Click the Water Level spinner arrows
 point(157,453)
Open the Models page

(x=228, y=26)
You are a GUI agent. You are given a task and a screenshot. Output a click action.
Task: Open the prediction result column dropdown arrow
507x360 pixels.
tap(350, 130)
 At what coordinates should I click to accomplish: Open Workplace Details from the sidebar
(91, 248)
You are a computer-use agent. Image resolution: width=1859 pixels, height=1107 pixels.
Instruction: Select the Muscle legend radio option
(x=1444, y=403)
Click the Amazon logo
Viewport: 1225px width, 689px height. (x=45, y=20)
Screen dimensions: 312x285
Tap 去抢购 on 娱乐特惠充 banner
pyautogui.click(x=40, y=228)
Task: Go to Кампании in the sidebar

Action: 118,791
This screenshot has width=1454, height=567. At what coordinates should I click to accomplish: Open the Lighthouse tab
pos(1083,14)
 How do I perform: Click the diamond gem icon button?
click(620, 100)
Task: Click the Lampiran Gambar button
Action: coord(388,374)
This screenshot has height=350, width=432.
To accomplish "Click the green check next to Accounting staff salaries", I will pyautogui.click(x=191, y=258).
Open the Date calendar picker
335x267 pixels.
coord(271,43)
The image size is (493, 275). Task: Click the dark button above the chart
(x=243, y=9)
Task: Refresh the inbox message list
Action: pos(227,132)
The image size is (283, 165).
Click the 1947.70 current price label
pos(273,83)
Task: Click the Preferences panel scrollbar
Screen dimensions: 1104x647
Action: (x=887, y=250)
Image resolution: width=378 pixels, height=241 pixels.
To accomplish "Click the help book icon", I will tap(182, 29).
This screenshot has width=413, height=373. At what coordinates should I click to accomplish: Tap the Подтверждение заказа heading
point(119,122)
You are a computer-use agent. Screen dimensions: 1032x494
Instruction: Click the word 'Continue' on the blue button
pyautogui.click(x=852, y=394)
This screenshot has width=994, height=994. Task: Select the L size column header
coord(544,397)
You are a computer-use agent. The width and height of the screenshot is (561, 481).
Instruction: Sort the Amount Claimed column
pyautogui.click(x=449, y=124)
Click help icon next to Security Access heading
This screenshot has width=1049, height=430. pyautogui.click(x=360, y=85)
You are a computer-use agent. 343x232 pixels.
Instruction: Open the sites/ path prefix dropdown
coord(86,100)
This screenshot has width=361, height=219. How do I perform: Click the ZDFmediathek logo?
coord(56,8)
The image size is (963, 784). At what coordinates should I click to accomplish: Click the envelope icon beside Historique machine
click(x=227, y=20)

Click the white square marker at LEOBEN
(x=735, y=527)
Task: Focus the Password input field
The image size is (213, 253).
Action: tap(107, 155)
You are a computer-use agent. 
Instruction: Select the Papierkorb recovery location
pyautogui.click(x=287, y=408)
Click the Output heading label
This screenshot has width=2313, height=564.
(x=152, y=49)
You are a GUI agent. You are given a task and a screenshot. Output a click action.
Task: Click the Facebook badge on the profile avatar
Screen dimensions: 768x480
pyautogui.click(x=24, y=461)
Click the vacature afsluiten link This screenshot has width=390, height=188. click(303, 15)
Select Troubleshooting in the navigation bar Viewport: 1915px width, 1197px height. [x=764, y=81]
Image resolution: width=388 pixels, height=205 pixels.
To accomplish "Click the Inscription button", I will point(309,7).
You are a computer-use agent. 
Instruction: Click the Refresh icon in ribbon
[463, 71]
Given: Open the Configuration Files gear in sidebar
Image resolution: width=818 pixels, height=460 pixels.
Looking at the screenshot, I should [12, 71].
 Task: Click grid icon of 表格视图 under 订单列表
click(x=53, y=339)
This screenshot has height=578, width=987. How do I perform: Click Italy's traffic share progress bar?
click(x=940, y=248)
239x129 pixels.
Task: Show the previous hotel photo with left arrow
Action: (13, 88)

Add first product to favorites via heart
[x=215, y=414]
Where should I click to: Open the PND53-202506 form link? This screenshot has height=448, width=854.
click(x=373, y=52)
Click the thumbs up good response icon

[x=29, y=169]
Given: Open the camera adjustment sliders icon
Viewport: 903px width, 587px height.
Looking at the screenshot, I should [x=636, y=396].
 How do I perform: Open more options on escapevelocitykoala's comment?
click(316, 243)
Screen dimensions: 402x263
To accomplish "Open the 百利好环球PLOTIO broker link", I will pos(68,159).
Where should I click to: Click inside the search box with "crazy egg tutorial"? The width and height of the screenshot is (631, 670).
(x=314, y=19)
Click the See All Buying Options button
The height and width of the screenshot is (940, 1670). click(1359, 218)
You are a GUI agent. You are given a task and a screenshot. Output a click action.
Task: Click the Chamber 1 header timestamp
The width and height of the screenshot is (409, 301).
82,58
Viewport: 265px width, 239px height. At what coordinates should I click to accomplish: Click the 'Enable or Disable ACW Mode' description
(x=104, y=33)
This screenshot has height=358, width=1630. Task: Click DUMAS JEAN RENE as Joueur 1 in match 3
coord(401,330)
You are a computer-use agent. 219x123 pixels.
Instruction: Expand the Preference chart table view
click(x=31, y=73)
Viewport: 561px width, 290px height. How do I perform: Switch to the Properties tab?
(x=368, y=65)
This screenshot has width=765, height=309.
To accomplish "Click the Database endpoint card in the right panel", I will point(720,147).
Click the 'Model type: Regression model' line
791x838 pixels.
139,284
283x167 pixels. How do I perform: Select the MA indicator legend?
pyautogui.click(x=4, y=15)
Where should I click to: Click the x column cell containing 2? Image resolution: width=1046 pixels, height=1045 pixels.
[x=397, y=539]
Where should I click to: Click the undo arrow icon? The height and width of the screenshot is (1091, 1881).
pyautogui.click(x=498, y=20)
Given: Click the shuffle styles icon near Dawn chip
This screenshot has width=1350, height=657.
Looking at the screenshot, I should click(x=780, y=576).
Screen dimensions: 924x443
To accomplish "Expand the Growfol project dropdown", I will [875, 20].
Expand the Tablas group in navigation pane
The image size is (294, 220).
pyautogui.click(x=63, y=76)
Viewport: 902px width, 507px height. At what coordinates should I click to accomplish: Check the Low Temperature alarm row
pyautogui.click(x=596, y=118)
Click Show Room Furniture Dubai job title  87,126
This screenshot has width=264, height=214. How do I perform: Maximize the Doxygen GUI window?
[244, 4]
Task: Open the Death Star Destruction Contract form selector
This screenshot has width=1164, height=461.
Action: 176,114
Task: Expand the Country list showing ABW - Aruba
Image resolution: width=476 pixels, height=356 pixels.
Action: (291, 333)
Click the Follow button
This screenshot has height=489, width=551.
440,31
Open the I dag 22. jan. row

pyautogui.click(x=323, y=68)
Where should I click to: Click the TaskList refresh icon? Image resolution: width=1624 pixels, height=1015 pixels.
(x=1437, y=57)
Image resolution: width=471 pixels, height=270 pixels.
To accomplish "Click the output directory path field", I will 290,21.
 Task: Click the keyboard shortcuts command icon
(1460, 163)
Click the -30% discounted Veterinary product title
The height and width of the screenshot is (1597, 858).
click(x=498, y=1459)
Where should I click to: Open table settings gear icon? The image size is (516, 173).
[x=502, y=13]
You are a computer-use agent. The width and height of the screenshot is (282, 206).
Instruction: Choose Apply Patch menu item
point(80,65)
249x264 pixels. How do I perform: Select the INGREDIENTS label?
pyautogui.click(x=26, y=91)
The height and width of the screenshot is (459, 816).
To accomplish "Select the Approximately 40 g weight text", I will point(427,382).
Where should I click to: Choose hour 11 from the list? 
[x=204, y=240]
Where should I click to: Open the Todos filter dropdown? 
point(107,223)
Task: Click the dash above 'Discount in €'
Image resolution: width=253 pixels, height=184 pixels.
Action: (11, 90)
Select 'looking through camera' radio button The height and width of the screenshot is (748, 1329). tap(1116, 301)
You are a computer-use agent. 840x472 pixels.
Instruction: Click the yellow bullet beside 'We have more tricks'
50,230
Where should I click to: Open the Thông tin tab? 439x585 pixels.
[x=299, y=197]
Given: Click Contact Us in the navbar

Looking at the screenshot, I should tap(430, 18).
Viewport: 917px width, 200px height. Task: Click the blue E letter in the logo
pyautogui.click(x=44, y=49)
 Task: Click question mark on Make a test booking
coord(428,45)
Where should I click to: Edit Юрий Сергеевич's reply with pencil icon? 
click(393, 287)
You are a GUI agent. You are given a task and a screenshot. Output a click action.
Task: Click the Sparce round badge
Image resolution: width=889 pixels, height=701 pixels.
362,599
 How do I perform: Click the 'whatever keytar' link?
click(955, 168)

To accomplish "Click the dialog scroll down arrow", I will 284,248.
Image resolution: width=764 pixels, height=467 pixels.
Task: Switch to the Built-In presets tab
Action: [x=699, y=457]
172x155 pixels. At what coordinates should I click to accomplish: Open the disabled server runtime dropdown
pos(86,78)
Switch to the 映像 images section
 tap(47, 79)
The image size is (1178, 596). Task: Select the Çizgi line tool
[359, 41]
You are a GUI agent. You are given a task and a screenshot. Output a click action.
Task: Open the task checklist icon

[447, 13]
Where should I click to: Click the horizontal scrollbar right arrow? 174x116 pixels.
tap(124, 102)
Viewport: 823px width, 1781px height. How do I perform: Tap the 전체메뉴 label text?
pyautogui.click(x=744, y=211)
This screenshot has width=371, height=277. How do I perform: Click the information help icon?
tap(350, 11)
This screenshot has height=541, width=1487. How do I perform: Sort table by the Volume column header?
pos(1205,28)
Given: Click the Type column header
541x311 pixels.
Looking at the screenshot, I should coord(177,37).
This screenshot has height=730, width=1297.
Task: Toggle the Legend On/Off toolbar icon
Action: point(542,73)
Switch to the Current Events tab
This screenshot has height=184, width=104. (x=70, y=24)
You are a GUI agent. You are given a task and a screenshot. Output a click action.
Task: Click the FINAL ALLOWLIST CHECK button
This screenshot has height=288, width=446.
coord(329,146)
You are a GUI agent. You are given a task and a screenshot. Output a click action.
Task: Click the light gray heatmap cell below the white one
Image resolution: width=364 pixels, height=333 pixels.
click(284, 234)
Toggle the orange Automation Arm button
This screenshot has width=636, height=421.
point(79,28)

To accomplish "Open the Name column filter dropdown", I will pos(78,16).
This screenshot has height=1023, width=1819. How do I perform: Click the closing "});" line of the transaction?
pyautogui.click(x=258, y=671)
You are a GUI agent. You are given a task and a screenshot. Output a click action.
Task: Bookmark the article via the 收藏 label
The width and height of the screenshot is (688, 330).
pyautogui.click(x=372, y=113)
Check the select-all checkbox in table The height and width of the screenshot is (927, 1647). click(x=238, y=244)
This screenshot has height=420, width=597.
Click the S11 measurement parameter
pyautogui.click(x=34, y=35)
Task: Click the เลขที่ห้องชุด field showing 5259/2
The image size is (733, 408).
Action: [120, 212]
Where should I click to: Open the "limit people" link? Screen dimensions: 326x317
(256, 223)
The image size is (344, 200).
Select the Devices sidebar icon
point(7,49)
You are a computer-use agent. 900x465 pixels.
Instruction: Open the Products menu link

> **WHAT THE TASK REQUIRES**
Return the entries above exactly as they appear, starting with the line that contains "You are a computer-use agent. 219x123 pixels." and going on through the line that contains "pyautogui.click(x=4, y=15)".

> **THE OUTPUT**
You are a computer-use agent. 219x123 pixels.
Instruction: Expand the Preference chart table view
click(x=31, y=73)
Viewport: 561px width, 290px height. How do I perform: Switch to the Properties tab?
(x=368, y=65)
This screenshot has width=765, height=309.
To accomplish "Click the Database endpoint card in the right panel", I will point(720,147).
Click the 'Model type: Regression model' line
791x838 pixels.
139,284
283x167 pixels. How do I perform: Select the MA indicator legend?
pyautogui.click(x=4, y=15)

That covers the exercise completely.